**TASK PROMPT**
Which lines run from the one containing "You are a GUI" to the end of the records? Write them out exactly, both ends included, and nothing else.

━━━━━ EXTRACTED INFORMATION

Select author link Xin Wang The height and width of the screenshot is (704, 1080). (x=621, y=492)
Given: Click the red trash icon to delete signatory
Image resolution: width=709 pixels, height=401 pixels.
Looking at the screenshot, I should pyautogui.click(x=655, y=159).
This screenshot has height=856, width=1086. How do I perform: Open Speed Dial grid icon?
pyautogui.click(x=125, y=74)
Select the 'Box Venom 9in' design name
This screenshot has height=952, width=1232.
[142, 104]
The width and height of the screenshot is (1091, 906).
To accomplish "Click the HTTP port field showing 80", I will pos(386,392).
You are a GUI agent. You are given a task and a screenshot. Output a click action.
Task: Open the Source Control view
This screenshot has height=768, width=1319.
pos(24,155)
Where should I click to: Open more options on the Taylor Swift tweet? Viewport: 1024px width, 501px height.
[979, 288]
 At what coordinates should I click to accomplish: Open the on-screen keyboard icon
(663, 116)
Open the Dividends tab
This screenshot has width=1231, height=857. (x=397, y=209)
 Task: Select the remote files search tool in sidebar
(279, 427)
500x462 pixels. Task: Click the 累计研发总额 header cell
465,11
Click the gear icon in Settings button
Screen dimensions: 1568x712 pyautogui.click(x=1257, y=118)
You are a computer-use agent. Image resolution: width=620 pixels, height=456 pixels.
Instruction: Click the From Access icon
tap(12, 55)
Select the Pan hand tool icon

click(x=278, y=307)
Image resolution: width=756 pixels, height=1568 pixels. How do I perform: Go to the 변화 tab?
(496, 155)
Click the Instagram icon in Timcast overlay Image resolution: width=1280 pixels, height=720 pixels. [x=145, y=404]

━━━━━━━━━━

**TASK RESPONSE**
You are a GUI agent. You are given a task and a screenshot. Output a click action.
Task: Open the Source Control view
This screenshot has height=768, width=1319.
pos(24,155)
Where should I click to: Open more options on the Taylor Swift tweet? Viewport: 1024px width, 501px height.
[979, 288]
 At what coordinates should I click to accomplish: Open the on-screen keyboard icon
(663, 116)
Open the Dividends tab
This screenshot has width=1231, height=857. (x=397, y=209)
 Task: Select the remote files search tool in sidebar
(279, 427)
500x462 pixels. Task: Click the 累计研发总额 header cell
465,11
Click the gear icon in Settings button
Screen dimensions: 1568x712 pyautogui.click(x=1257, y=118)
You are a computer-use agent. Image resolution: width=620 pixels, height=456 pixels.
Instruction: Click the From Access icon
tap(12, 55)
Select the Pan hand tool icon

click(x=278, y=307)
Image resolution: width=756 pixels, height=1568 pixels. How do I perform: Go to the 변화 tab?
(496, 155)
Click the Instagram icon in Timcast overlay Image resolution: width=1280 pixels, height=720 pixels. [x=145, y=404]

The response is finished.